● **SOAL**
Berdasarkan kutipan dokumen tentang pementasan Delire A Deux, berapa lama durasi pertunjukan itu?

● **KUTIPAN DOKUMEN**
■ ■ ■ ■ ■

Kesan pertama yang menonjol setelah menonton teater Delire A Deux (Kura-Kura dan Bekicot) karya Ionesco, saduran Darnoto, sutradara Kurniasih Zaitun, di gedung pertunjukan Boestanul Arifin Adam STSI Padangpanjang, pada tanggal 15 April 2005 adalah suara-suara perang (bom, rentetan bunyi senapan, dan bentakan orang-orang di belakang panggung). Suara tersebut seakan memecah kebekuan kalimat absurd yang dilontarkan tokoh Lelaki (Jamal) dan tokoh Perempuan (Ayu) yang masing-masing memiliki kebenaran dan kesalahan sendiri-sendiri. Tidak ada yang salah di antara keduanya dan tidak ada yang benar di antara keduanya, dan juga tidak ada penyelesaian. Semua masalah berseliweran satu sama lain menjadi ikon-ikon persoalan tanpa kesimpulan. Kesimpulan merupakan hak sepenuhnya dari penonton yang menyaksikan. Hal ini merupakan ciri dari teater absurd Ionesco, Samuel Becket, Albert Camus, Sartre, dan lain-lain. Tidak ada yang digurui dan tidak ada yang menggurui. Penonton merupakan penikmat aktif dari peristiwa-peristiwa yang hadir di atas panggung.

Peristiwa dimulai dengan bunyi bom dan rentetan senapan mesin yang keluar dari keyboard yang diolah Darminta lewat sound syestem yang berkekuatan tinggi. Dua tokoh (Lelaki dan Perempuan) yang berprilaku kura-kura dan bekicot mulai menggeliatkan badannya merespon bunyi tersebut. Keduanya seperti tertekan oleh kondisi perang yang hadir dalam ruang-ruang ketakutan. Saat bunyi peperangan menghilang keduanya selalu bertengkar tentang kebenaran masing-masing. Hanya suara bom dan rentetetan senapan mesin yang menyatukan mereka dalam ketakutan. Lalu bertengkar lagi, menyatu lagi dalam ketakutan, bertengkar lagi, begitu seterusnya tanpa ada yang terselesaikan.

Pertunjukan yang berdurasi sekitar 70 menit ini mencoba memberdayakan ikon-ikon dari properti yang digunakan. Baskon dan tutup nasi dimultifungsikan semaksimal mungkin membentuk makna-makna tertentu. Ketika makna satu muncul dari properti yang digunakan kemudian dihancurkan oleh makna-makna lain. Penghancuran ikon ini merupakan gejala dekonstruktif yang menjadi ciri dari pertunjukan ini. Untuk bisa menuju pada penghancuran ikon, kedua tokoh harus memaksimalkan pola akting dengan konsep atraktif dari Mayerhold. Ini bisa dilihat dari brosur yang diberikan kepada penonton bahwa seorang aktor harus bisa melakukan kegiatan di atas pentas yang berbeda dengan kegitatan sehari-hari. Teatrikalisme merupakan kehidupan distilisasi (digayakan) dan bahkan dirusak (didistorsi) untuk tujuan-tujuan teater.

■ ■ ■ ■ ■

● **DATA TERSIMPAN**
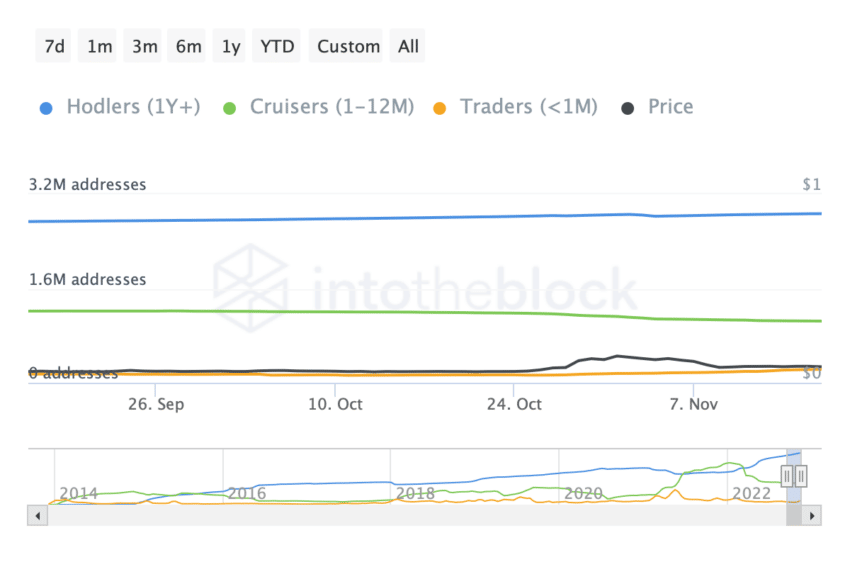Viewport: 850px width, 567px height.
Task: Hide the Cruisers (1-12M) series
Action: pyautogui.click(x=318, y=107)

■ ■ ■ ■ ■

● **JAWABAN LATIHAN**
Sekitar 70 menit.